EUROPA

Disobbedire alla Troika per costruire l’Europa

Il 16 marzo in piazza a Madrid, per fare Europa dal basso e in comune.

Desobedecer a la Troika para Construir Europa

Si riunisce a Bruxelles questo fine settimana il vertice dei ministri dell’UE. I movimenti di tutta Europa, ma soprattutto quelli dei cosiddetti PIGS, stanno preparando mobilitazioni contro il debito e le politiche di austerità.

Che ci giochiamo?

Negli ultimi mesi abbiamo visto come il costo dei rendimenti è sceso a livelli inferiori di quelli mantenuti negli ultimi due anni. Com’è ovvio, il governo di Mariano Rajoy non ha tardato a interpretare un simile andamento come un successo delle politiche di austerità che l’UE ha imposto alle popolazioni del sud Europa e che governi fantoccio come quelli del PP dopo, e del PSOE prima, hanno messo in atto senza fiatare.

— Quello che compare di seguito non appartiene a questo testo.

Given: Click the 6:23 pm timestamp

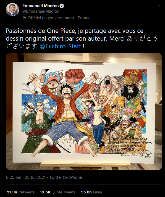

Per prima cosa occorre collocare il calo dei rendimenti nella corretta interpretazione: c’è una relazione diretta tra gli attacchi ai titoli di stato e il rialzo delle borse. Quando calano le borse sale il costo dei rendimenti sale, e viceversa. Sono strategie alternate che vanno a vantaggio del mondo finanziario. Negli ultimi tre mesi, grazie alla politica espansiva della Federal Reserve statunitense e, in misura minore, della Banca Centrale Europea, le borse di tutto il mondo hanno senz’altro registrato un continuo rialzo, ma senza che l’attività economica globale si riprendesse granché. Il che significa che prima o poi il miniciclo espansivo delle borse andrà incontrro ai suoi limiti e gli attacchi ai rendimenti italiani e spagnoli ripartiranno. In fine dei conti non si tratta, come dicono i fanatici del debito del PPSOE, di un qualche “esame” per l’economia spagnola, bensì della logica del beneficio finanziario incalzata dalle norme dell’UE.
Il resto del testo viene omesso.